Past Si Lom–Naradhiwas intersection, the road becomes quieter, and a few old ethnic cemeteries remain on its southern side, especially along Soi 9. Towards Bang Rak Junction to the west, the neighbourhood is home to a significant Tamil Indian community, and the Hindu Sri Mahamariamman Temple, whose Navaratri celebrations are a major annual event on Si Lom, forms major landmark here. The temple sits on the corner of Pan Road (ถนนปั้น), which links to Sathon and is also known as Soi Wat Khaek (ซอยวัดแขก 'Indian temple street') after the temple. The street is officially named after Pan Vajrabhaya (ปั้น วัชราภัย; ), who was the wife of Luang Uppakankosakon (หลวงอุปการโกษากร) and provided the land for its construction. On the road are vendors selling modak, shops selling offerings for Ganesh, restaurants, cafés, bars and galleries. The area around Mahesak Road (between Si Lom and Surawong) is also known as a jewellery district.

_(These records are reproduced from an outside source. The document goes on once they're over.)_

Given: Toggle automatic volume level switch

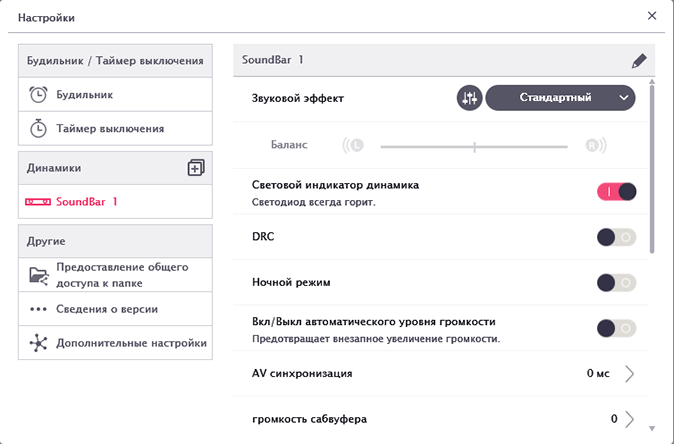Looking at the screenshot, I should click(616, 328).
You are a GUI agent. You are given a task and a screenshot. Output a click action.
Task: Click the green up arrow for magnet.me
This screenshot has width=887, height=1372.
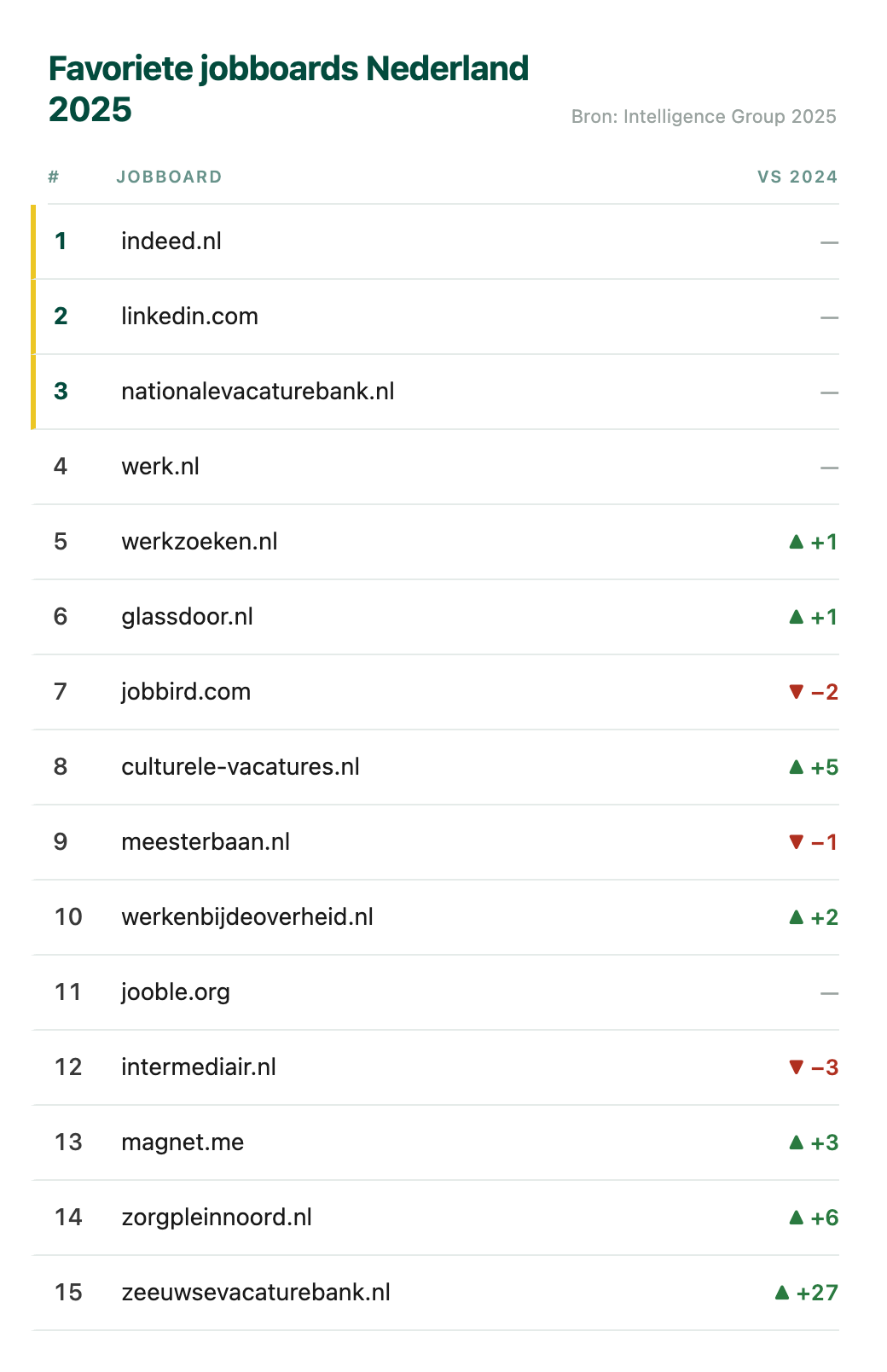coord(797,1142)
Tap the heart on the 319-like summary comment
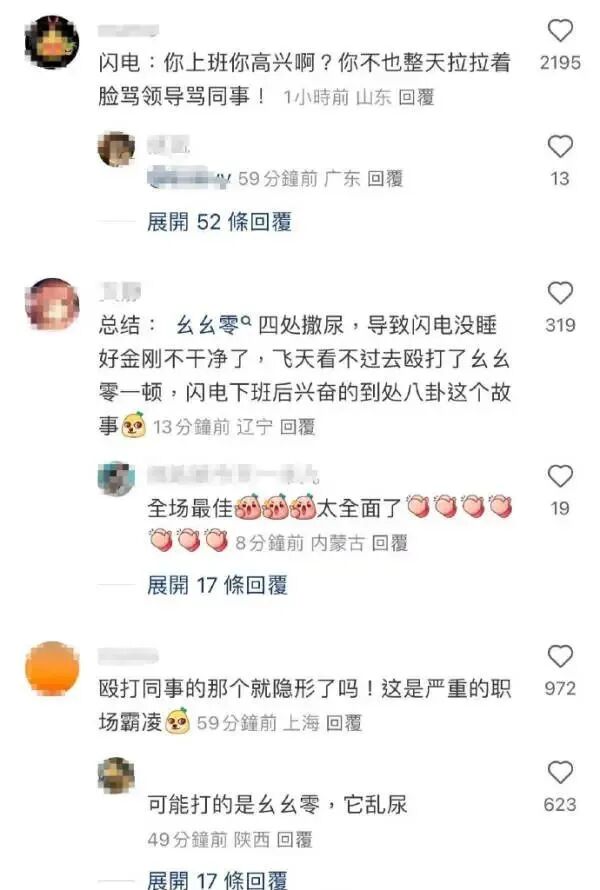 (560, 293)
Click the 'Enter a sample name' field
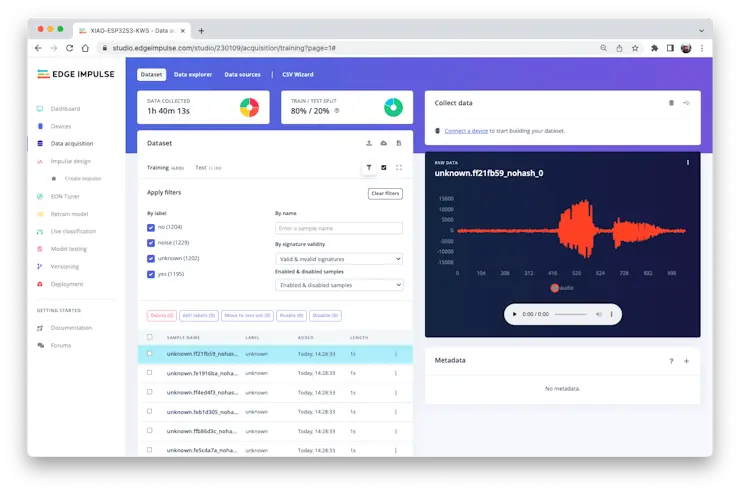740x493 pixels. [x=338, y=228]
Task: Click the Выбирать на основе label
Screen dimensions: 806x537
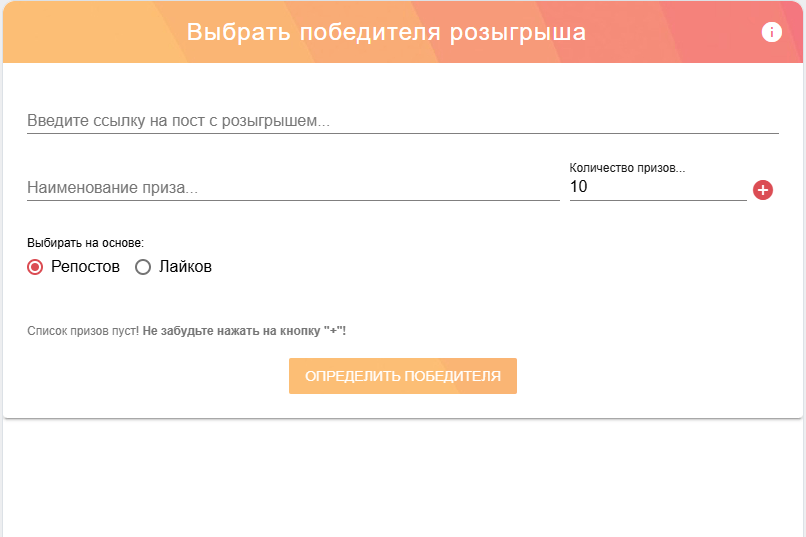Action: [85, 243]
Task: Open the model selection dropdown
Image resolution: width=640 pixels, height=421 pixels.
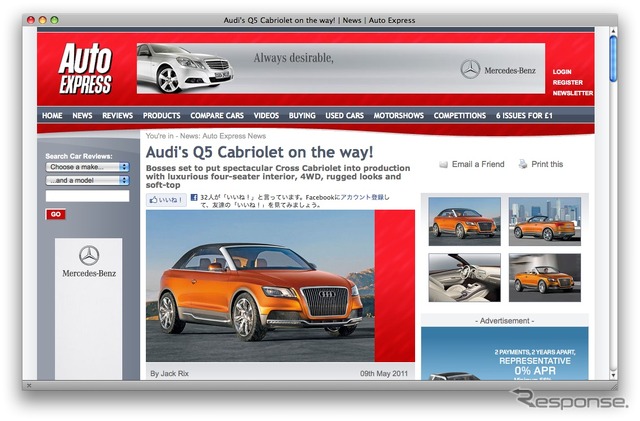Action: [87, 181]
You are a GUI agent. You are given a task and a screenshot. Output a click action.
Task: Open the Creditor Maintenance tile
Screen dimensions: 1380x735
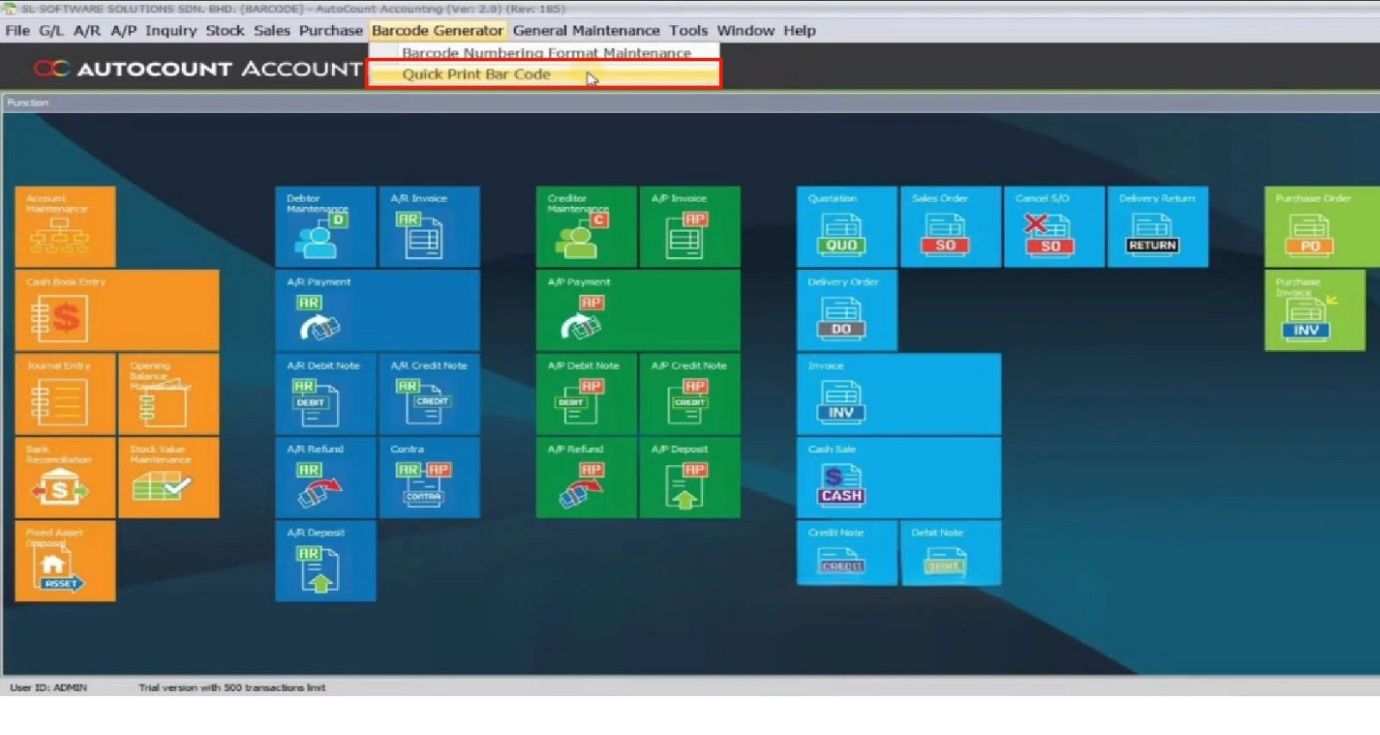[586, 227]
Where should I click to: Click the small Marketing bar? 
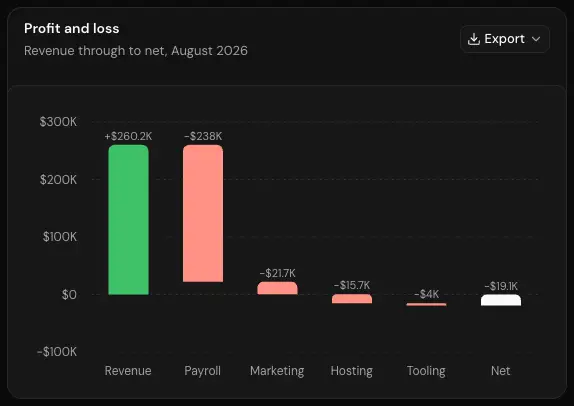tap(277, 288)
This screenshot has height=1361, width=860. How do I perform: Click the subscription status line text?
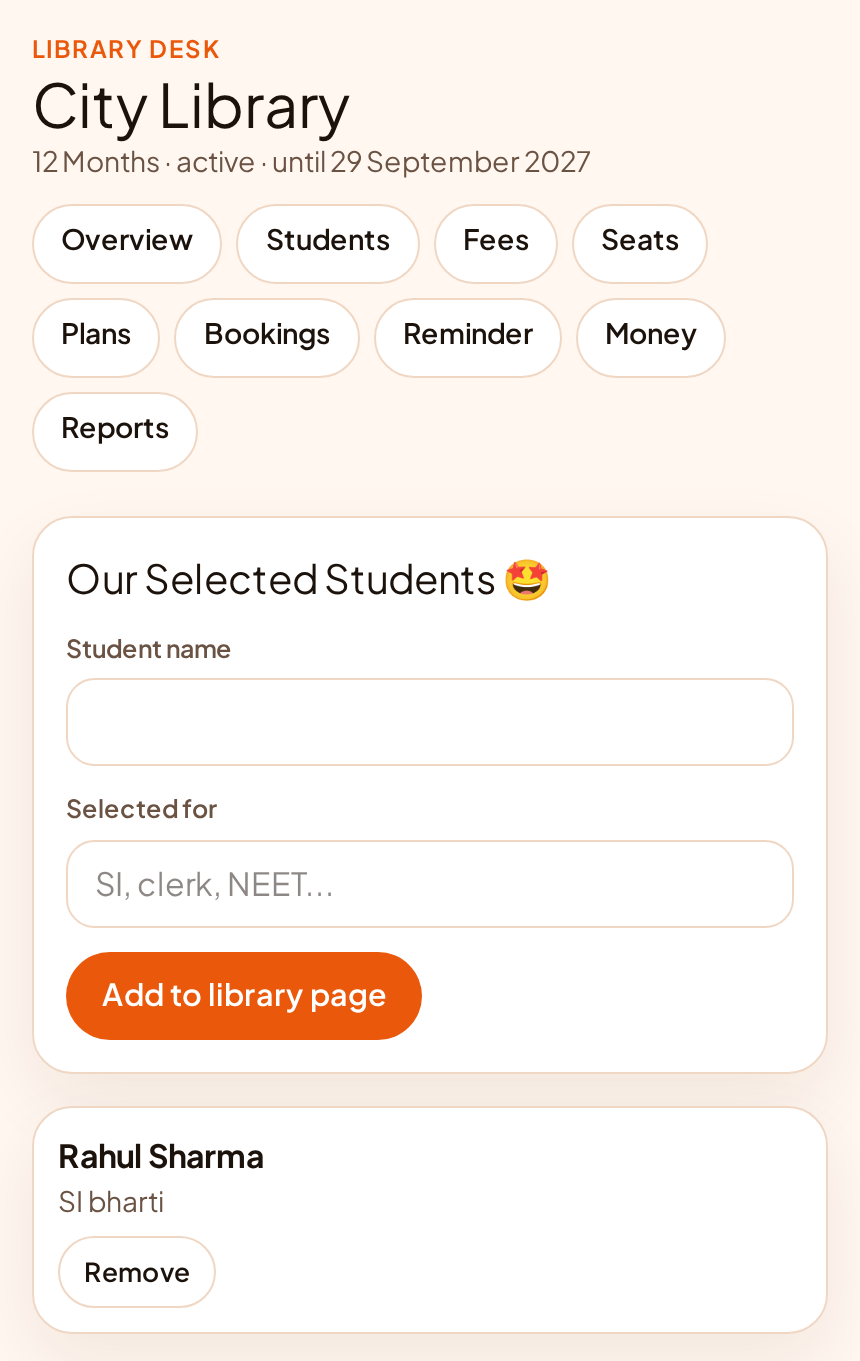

On the corner of Bang Rak Junction, the gigantic State Tower building towers over the neighbourhood and the next-door Lerdsin Hospital. (Bangkok Christian Hospital is another major hospital on the street.) Other significant buildings include the nearby Jewelry Trade Center, and King Power Mahanakhon on Naradhiwas Rajanagarindra Road. The 1981 headquarters building of Bangkok Bank is iconic for its pioneering application of modernist design to a concrete high-rise building, while other major corporations based on Si Lom include Thailand's largest conglomerate Charoen Pokphand and other financial institutions, leading Si Lom to be known as the "Wall Street of Thailand". The areas along Si Lom command some of the highest land prices in the country, with official appraisals for 2016–2020 ranging from 700,000 to 1,000,000 baht per square wa (US$6000–8000 /m2).

==Rapid transit==
While BTS Skytrain's Silom Line is named after the road, only one station is actually located on the road, Sala Daeng. This station interchanges with Si Lom Station of the MRT Blue Line. Silom Line has another station which is located close to the road, Chong Nonsi BTS station.